Advanced Llamaindex Tutorial 2 min read

LlamaIndex Workflows: Event-Driven AI Pipelines

#llamaindex #workflows #event-driven #pipeline #async #production

What Are LlamaIndex Workflows?

LlamaIndex Workflows are an event-driven orchestration system introduced in LlamaIndex 0.10+. They let you compose complex multi-step AI pipelines where each step is triggered by events from previous steps.

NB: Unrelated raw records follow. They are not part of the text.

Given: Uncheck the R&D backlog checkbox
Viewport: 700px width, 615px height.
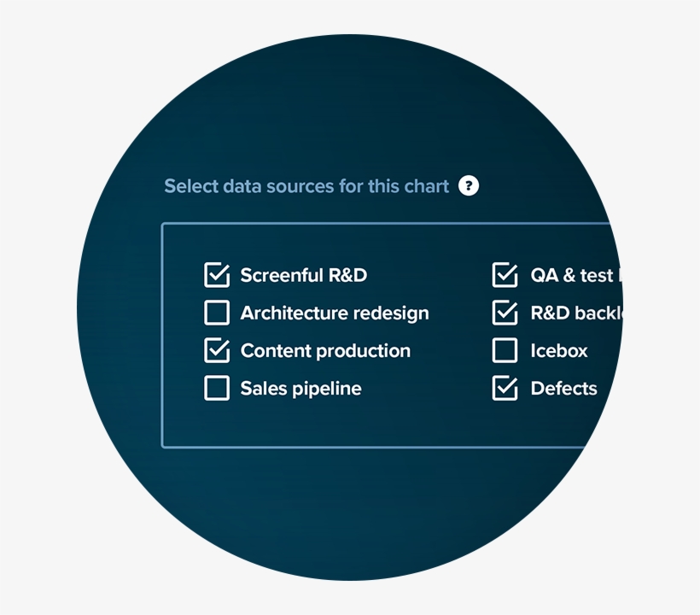Looking at the screenshot, I should [x=504, y=313].
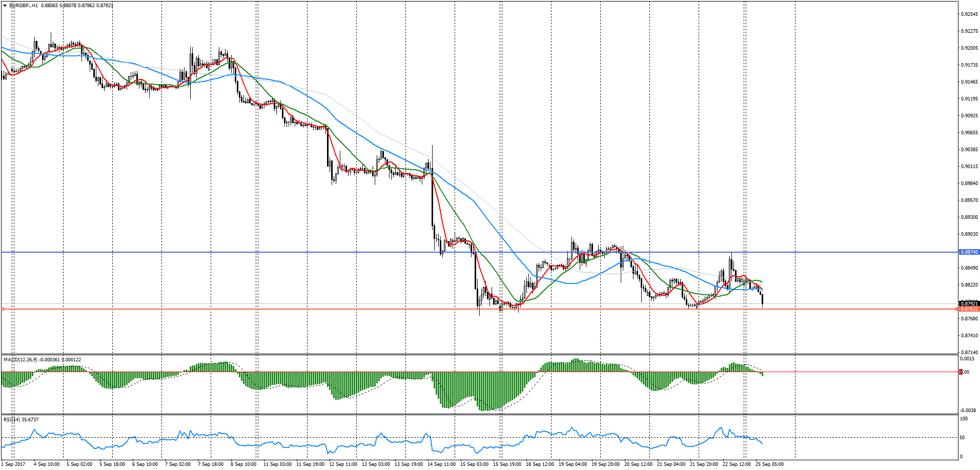
Task: Click the RSI(14) indicator label
Action: (x=12, y=420)
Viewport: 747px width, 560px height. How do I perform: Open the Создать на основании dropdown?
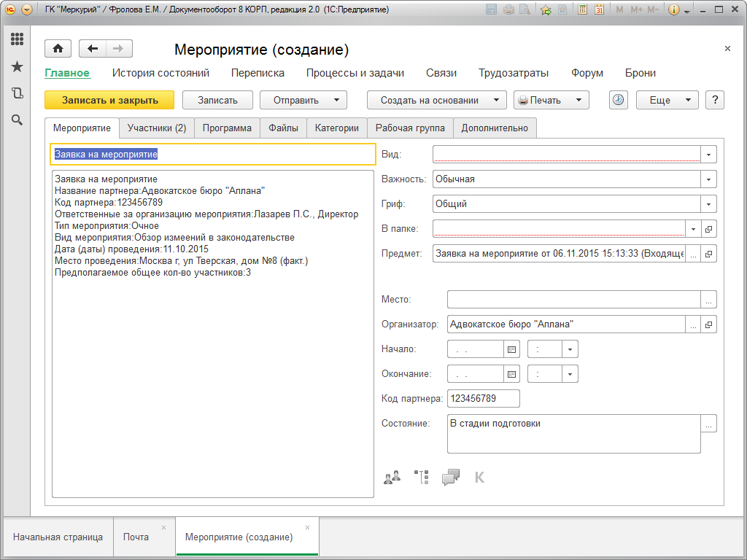(x=436, y=100)
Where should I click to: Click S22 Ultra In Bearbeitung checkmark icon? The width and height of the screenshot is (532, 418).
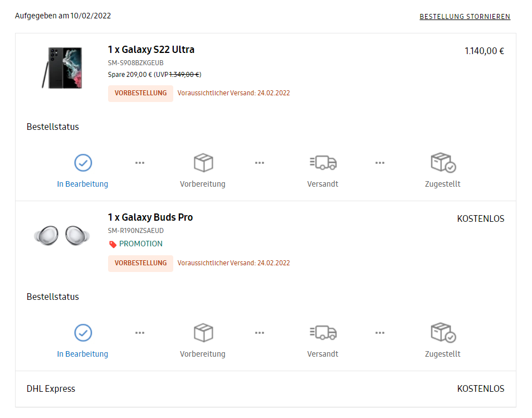[x=83, y=163]
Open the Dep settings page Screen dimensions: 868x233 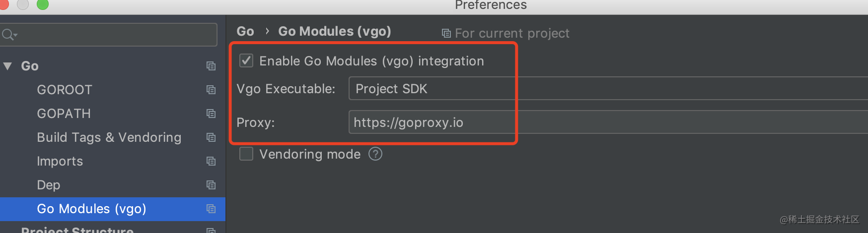(48, 185)
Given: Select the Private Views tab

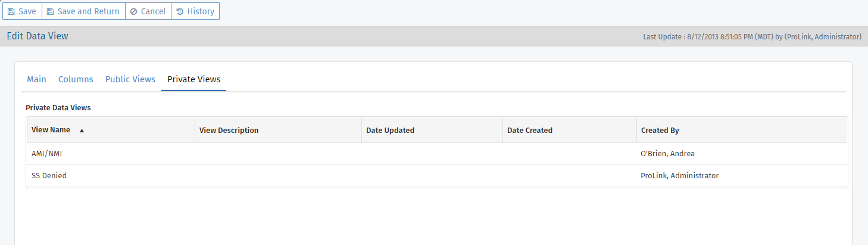Looking at the screenshot, I should [193, 79].
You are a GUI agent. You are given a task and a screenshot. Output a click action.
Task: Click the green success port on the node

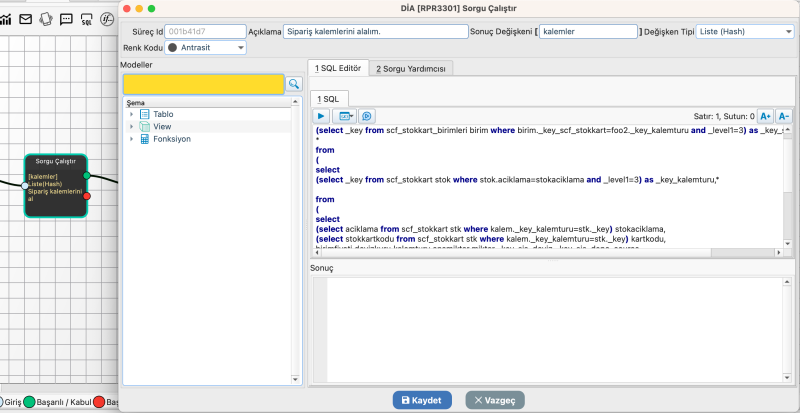point(87,176)
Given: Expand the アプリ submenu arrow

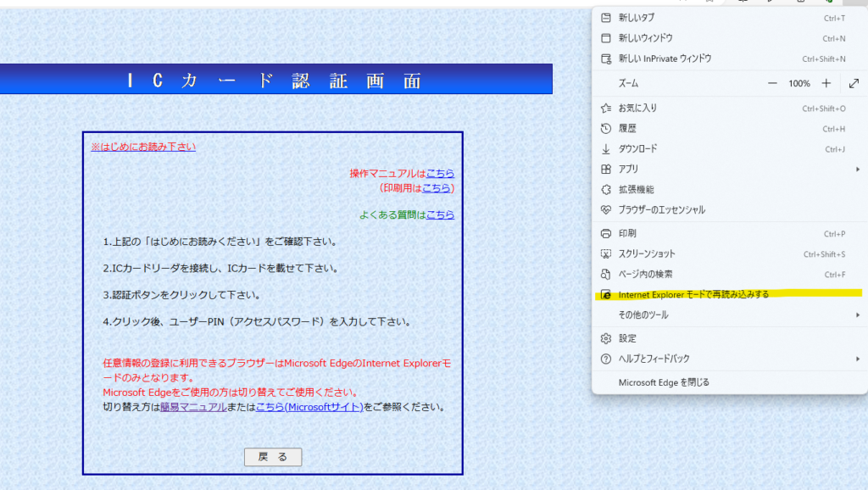Looking at the screenshot, I should pyautogui.click(x=858, y=170).
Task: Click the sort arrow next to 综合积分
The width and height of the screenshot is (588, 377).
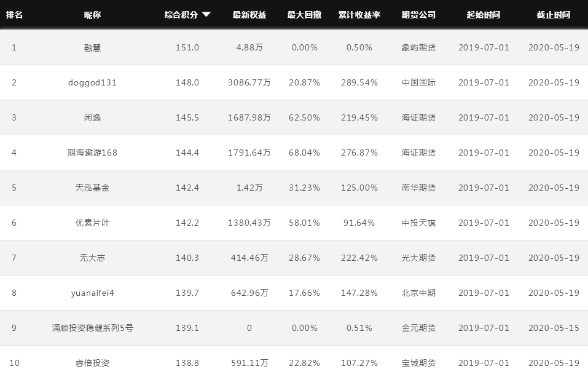Action: pos(206,15)
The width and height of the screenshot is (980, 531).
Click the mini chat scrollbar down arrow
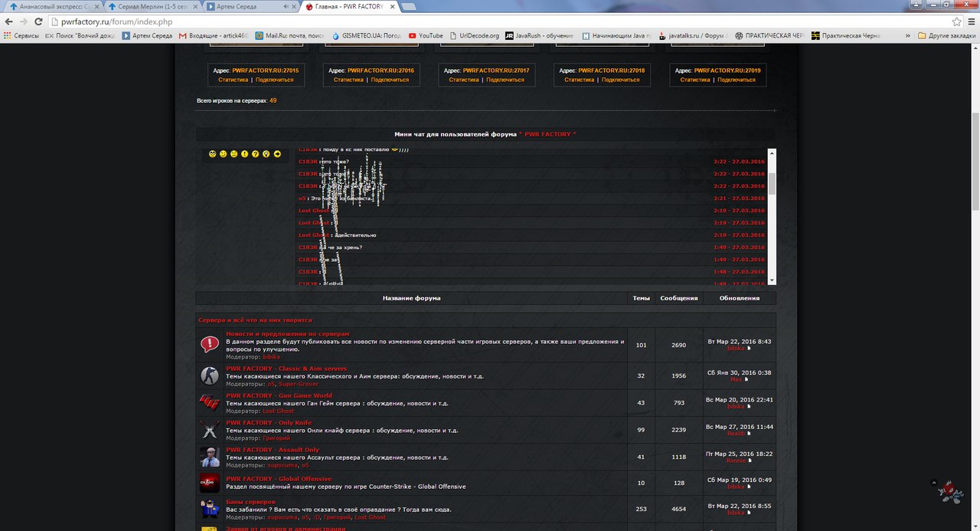[x=772, y=280]
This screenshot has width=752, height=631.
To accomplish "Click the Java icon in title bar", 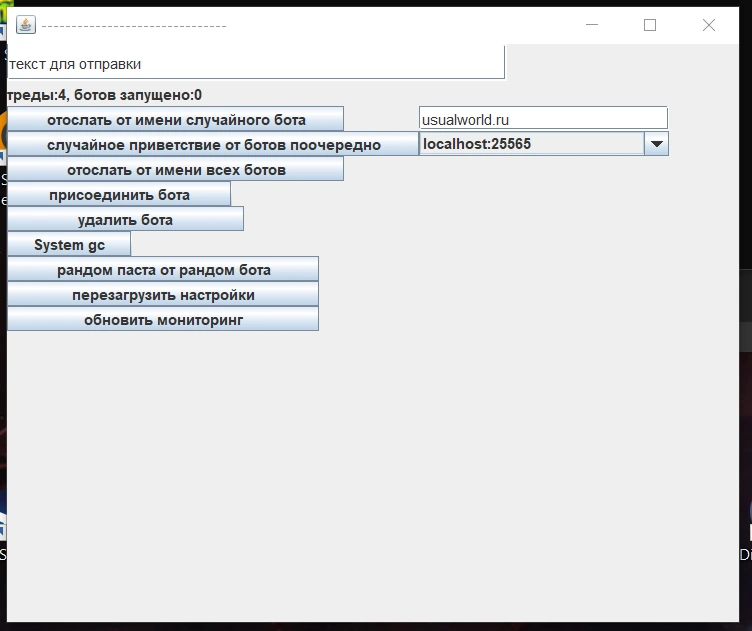I will (x=26, y=25).
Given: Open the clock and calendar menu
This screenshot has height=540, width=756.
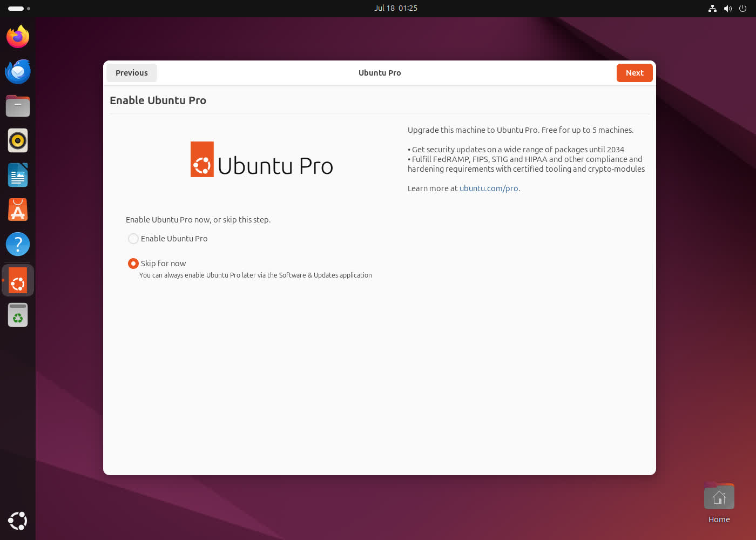Looking at the screenshot, I should [395, 8].
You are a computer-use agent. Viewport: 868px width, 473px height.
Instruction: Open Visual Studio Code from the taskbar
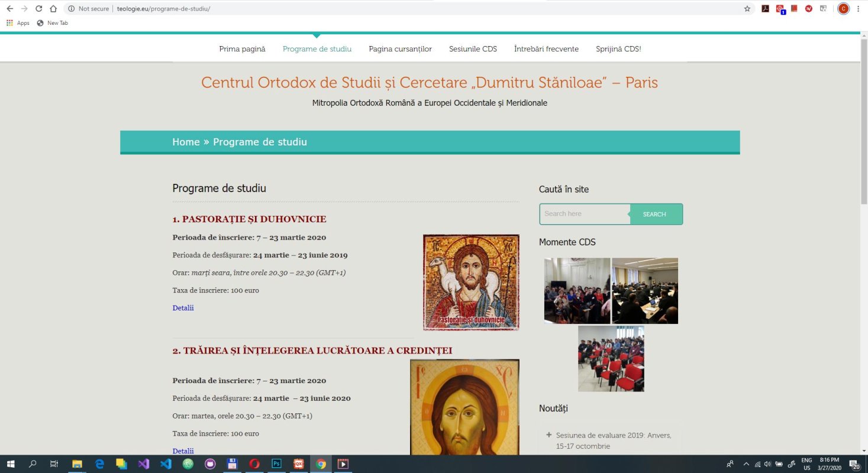pos(166,465)
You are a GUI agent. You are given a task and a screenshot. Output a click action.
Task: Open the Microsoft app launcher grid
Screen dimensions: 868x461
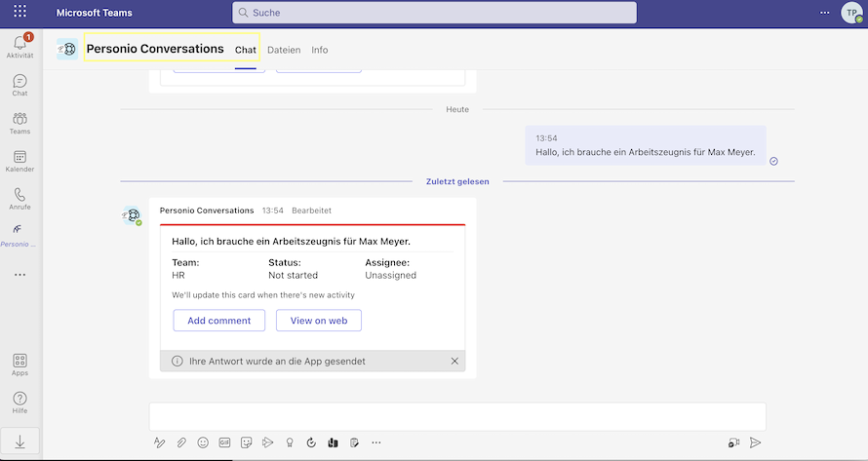[20, 13]
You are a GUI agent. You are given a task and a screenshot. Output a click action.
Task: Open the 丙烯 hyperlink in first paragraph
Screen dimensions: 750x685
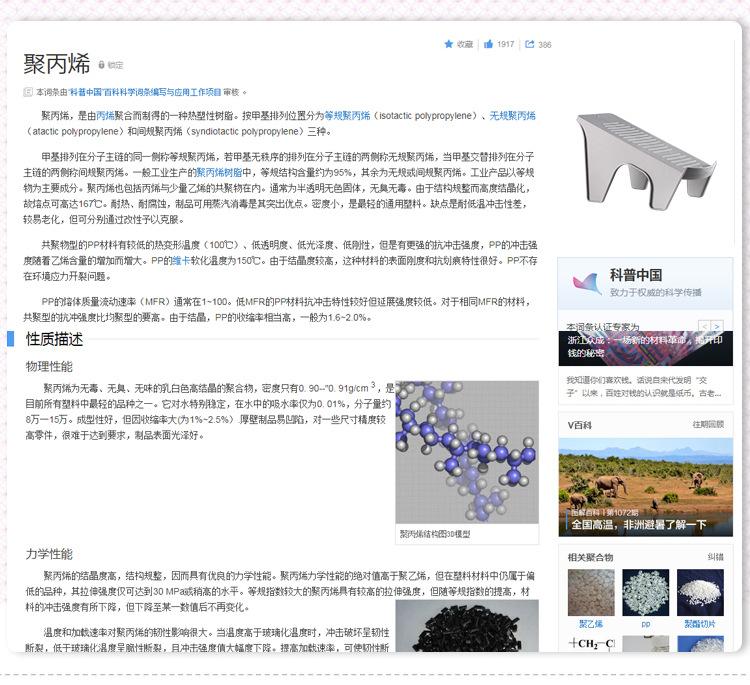[x=106, y=116]
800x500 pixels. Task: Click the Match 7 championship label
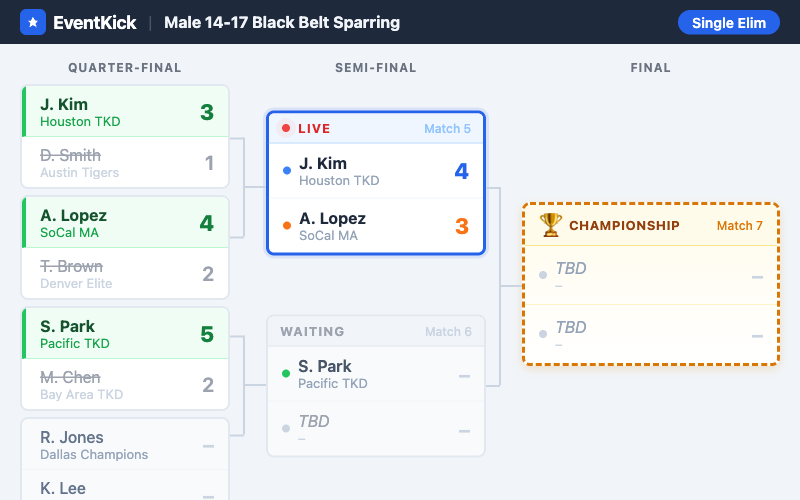(739, 226)
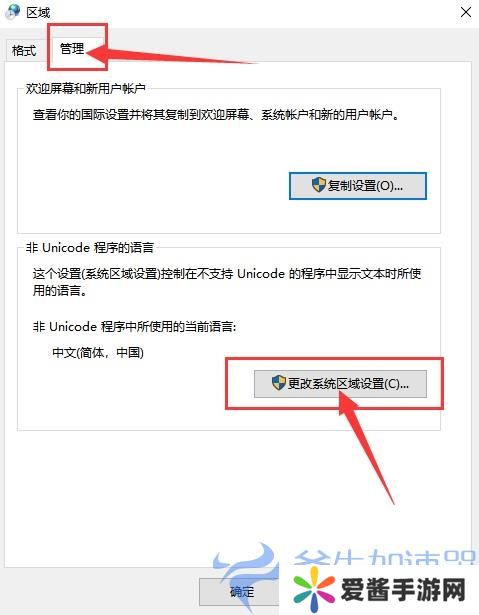
Task: Click the 这个设置(系统区域设置) explanation paragraph
Action: pyautogui.click(x=227, y=282)
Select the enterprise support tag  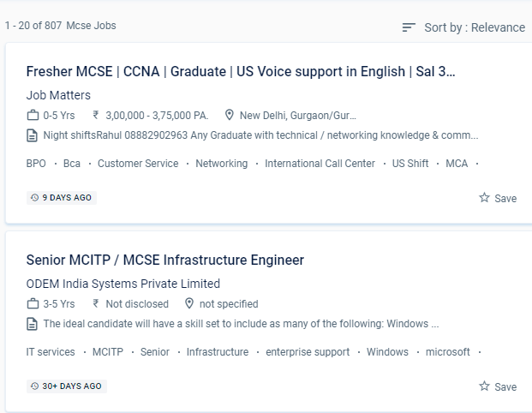tap(308, 352)
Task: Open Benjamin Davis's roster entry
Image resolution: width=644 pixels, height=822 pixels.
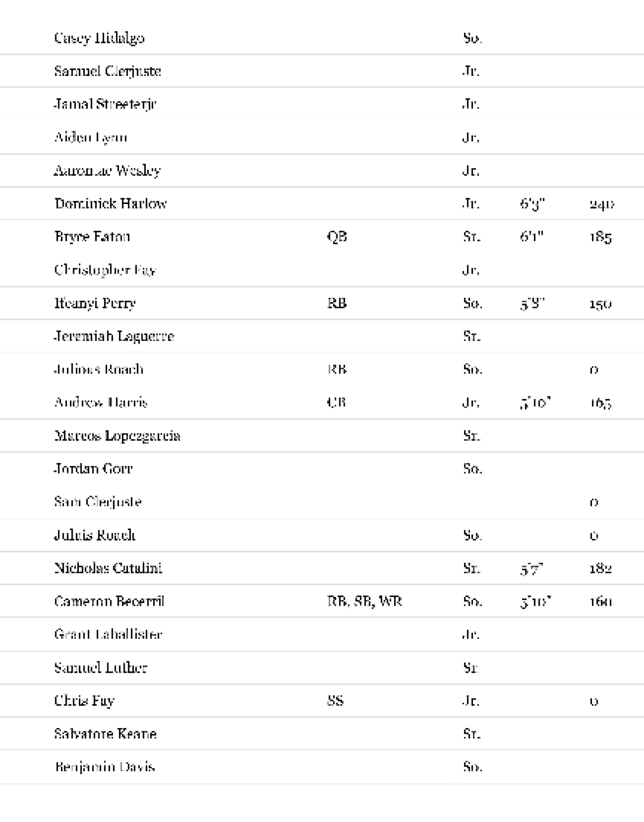Action: (105, 767)
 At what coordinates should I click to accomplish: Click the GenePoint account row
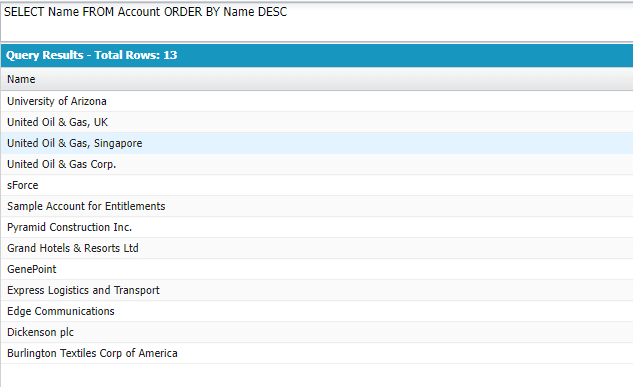click(317, 269)
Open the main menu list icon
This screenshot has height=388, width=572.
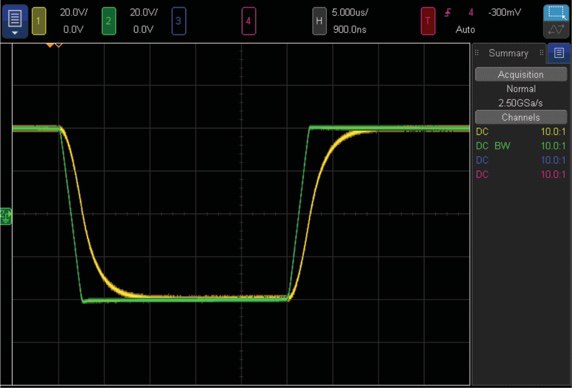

Unlike a simple chain (step1 | step2 | step3), workflows support:

  • Branching — different paths based on conditions
  • Loops — repeat steps until a condition is met
  • Parallelism — run independent steps concurrently
  • State management — share data between all steps
  • Streaming — emit intermediate results to the caller

Core Concepts

A Workflow consists of:

  • Steps (@step methods) — individual processing units
  • Events — typed messages that trigger steps
  • Context — shared state accessible by all steps
  • StartEvent — the entry point
  • StopEvent — the final output
from llama_index.core.workflow import (
    Workflow,
    step,
    Event,
    Context,
    StartEvent,
    StopEvent,
)

Your First Workflow

from llama_index.core.workflow import Workflow, step, Event, Context, StartEvent, StopEvent
from llama_index.llms.openai import OpenAI
import asyncio

class QueryEvent(Event):
    query: str

class AnswerEvent(Event):
    answer: str

class SimpleRAGWorkflow(Workflow):

    @step
    async def retrieve(self, ctx: Context, ev: StartEvent) -> QueryEvent:
        """Step 1: store the query and pass it forward."""
        await ctx.set("query", ev.get("query"))
        return QueryEvent(query=ev.get("query"))

    @step
    async def generate(self, ctx: Context, ev: QueryEvent) -> StopEvent:
        """Step 2: generate an answer."""
        query = ev.query
        llm = OpenAI(model="gpt-4o-mini")
        response = await llm.acomplete(f"Answer this question: {query}")
        return StopEvent(result=str(response))

# Run the workflow
async def main():
    workflow = SimpleRAGWorkflow(timeout=60, verbose=True)
    result = await workflow.run(query="What is retrieval-augmented generation?")
    print(result)

asyncio.run(main())

Real RAG Workflow: Retrieve → Rerank → Synthesize

from llama_index.core.workflow import Workflow, step, Event, Context, StartEvent, StopEvent
from llama_index.core import VectorStoreIndex, SimpleDirectoryReader, Settings
from llama_index.llms.openai import OpenAI
from llama_index.embeddings.openai import OpenAIEmbedding
from llama_index.core.postprocessor import SentenceTransformerRerank
from pydantic import Field
from typing import List
import asyncio

Settings.llm = OpenAI(model="gpt-4o-mini")
Settings.embed_model = OpenAIEmbedding(model="text-embedding-3-small")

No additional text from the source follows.